The authors have declared that no competing interests exist.

Figures

Fig 1
Fig 1. Landscape of Primary KS.
Single cell suspensions from viably frozen primary KS blood and enzymatically separated skin tumor samples processed for scRNAseq resulted in A) an unsupervised UMAP clustering projection of the merged data set containing 248,741 cells from 23 samples representing a landscape of 25 clusters. Between 15 and 25% of cells from each sample were removed when filtering out dying cells (>20% mitochondrial genes), low quality cells (proportion of UMI > 93rd percentile), and doublets (identified by DoubletFinder package). Seurat’s default settings were used for normalization and scaling. Principal component (PC) analysis was based on 22 high variable genes with clustering of cells set at a resolution of 0.6. The box around clusters 2, 13, and 19 indicates they are endothelial cells in skin tumors with 95% of KSHV-infected cells mapping to cluster 13. B) UMAP clustering projection color coded based on individual sample distribution across the merged dataset. Samples were submitted in three batches indicated by the color of the sample name in the legend (batch 1, red; batch 2, blue; batch 3, black) and the percent of KSHV+ cells contributed by each sample and the percent of KSHV+ cells present in each sample is shown in S1C Fig. C) UMAP clustering projection color-coded based on tissue source of each sample demonstrated that cells obtained from skin (n=175,472) and peripheral blood mononuclear cell (PBMC) (n=73,269) form clearly delineated clusters. D) UMAP clustering projection color-coded based on reads corresponded to the KSHV genome in which 3,118 KSHV+ cells (with 2 or more reads of viral transcripts) in the merged object corresponding to an average of 1.8% of total tumor cells. 2,970 (95%) of KSHV+ cells were in cluster 13. KSHV+ cells were not detected in PBMC samples. E) UMAP clustering projection color-coded were based on cell annotation using SingleR and the Human Primary Cell Atlas (HPCA) reference dataset. The inset focuses on vascular (red) vs. lymphatic endothelial cells (green) within clusters 2, 13, and 19 identifying cluster 13 as predominantly lymphatic endothelial cells.
Fig 2
Fig 2. Latent and Lytic KSHV in Primary KS.

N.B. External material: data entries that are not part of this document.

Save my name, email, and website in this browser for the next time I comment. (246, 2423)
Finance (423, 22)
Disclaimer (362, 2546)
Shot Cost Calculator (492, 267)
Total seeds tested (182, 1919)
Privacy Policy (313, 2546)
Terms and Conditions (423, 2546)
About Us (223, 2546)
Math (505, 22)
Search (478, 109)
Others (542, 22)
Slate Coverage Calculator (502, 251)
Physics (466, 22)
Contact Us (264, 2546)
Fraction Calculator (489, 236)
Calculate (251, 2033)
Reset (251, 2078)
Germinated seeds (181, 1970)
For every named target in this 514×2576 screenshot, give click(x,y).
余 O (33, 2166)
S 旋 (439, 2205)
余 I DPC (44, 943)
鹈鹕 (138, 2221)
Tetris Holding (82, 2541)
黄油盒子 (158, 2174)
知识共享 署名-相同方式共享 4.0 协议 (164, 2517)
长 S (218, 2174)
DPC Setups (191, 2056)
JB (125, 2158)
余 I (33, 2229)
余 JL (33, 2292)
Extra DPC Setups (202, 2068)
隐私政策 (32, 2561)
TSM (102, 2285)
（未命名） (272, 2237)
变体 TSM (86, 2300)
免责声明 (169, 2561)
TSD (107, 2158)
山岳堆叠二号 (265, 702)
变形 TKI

A “latent” cell is defined as any cell expressing at least two reads from any of the following KSHV latency transcripts: LANA (ORF73, gp81), Kaposin (K12, gp79), vFLIP (ORF71, gp80), K15 (ORF75, gp85), vOX-2 (K14, gp83), or vIRF-2 (gp65) AND expressing no other KSHV gene. A “lytic” cell is defined as any cell expressing at least one read from a latency transcript AND at least one read from any other viral gene. When all samples are combined in a single data set as in Fig 1, KSHV infected cells populate in a single cluster (cluster 13). A) Lytic vs. Latent: Within the UMAP clustering projection described in Fig 1, 2,970 KSHV+ cells are in cluster 13; of which the virus is in latency in 1,257 cells (42%) and lytic replication in 1,713 cells (58%). However, when samples are evaluated individually, unsupervised clustering divides KSHV infected cells into two distinct clusters. B) Two clusters: 10X Cell Ranger, unsupervised, graph-based t-SNE plots of KS6B, KS8, and KS9 skin tumors with KSHV+ (red) clusters (A and B) highlighted. Remaining cluster colors are not coordinated between samples. C) An exploded diagram of the t-SNE plot of sample KS6B in which clusters A (brown) and B (purple) are magnified and color coded based on Log2 KSHV gene expression and lytic vs latent cell identity demonstrate that viral gene expression and lytic vs latent replication are not the defining features that distinguish the cluster A from cluster B. Samples shown in panels B and C were those samples with >2% KSHV-positive cells (S1C Fig).
Fig 3
Fig 3. Two Populations of KSHV Infected Cells in Primary KS.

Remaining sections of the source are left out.